Emigration describes the movement of individuals out of an area.
Factors that might affect a population by causing its growth to decrease or to stagnate are
called limiting factors. There are two types of limiting factors: (1) density-dependent
factors – these factors depend directly on the population’s size. Factors that are densitydependent operate most strongly when a population is large and dense. They do not affect
small, scattered populations as much. Density-dependent limiting factors include
competition (for things like food, shelter, water, mates, etc.), predation, parasitism, and
disease. (2) density-independent factors – these factors affect all populations in similar
way, regardless of the population size. Density-independent limiting factors include
natural disasters (earthquakes, volcanic eruptions, wildfires, etc.), seasonal cycles (wet/dry
seasons, hot/cold seasons), unusual weather (droughts, floods, etc.), and certain human
activities (damming rivers, cutting down forests, etc.).
ECOLOGICAL SUCCESSION
Ecosystems are constantly changing in response to natural and human disturbances. As an
ecosystem changes, older inhabitants gradually die out and new organisms move in,
causing further changes in the community. This series of predictable changes that occurs
in a community over time is called ecological succession.
Succession that occurs on surfaces where no soil exists is called primary succession.
This might occur in areas where volcanic eruptions lead to the formation of new islands or
cover land with lava rock; it can also occur when glaciers melt and leave bare rock
exposed for the first time.
In primary succession the first organisms to occupy and populate the area are called
pioneer species. This is usually something like a lichen, which is a symbiotic
combination of a fungus and an alga. The lichen can grow on bare rock, and as they grow
they help break up the rocks to begin the process of making soil. When lichens die they
add organic material to help form the soil and allow plants to grow. Once plants begin to
populate an area (producers) other organisms will come to that area to feed (consumers).

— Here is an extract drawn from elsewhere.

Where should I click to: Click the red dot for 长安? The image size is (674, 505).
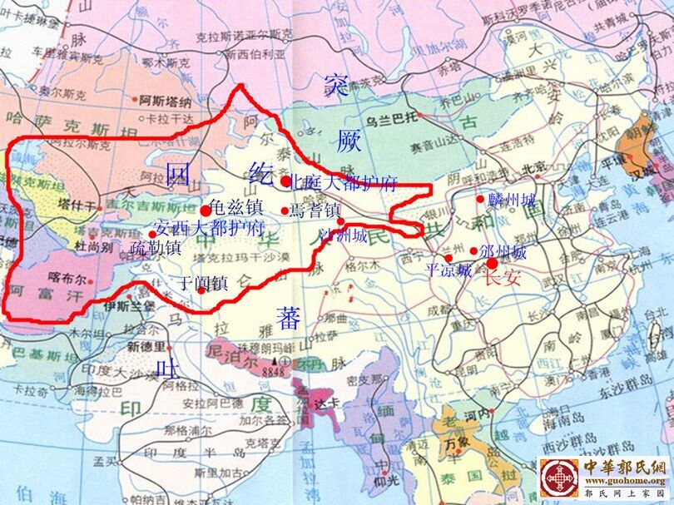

When a disturbance of some kind changes an existing community, without removing the
soil, then secondary succession can follow. Examples of this could include clearing land
and plowing it for farming, or wildfires that burns some type of woodland or grassland.
Plants in these areas have roots/seeds that will sprout from underground and begin to
repopulate the area.
The process of succession proceeds in a series of predictable stages and ends up with a
mature, stable community known as a climax community. These climax communities
might look like they will not undergo further succession and become permanent, but they
will also undergo changes. Things like long-term climate changes and introduction of
nonnative species can greatly affect these communities.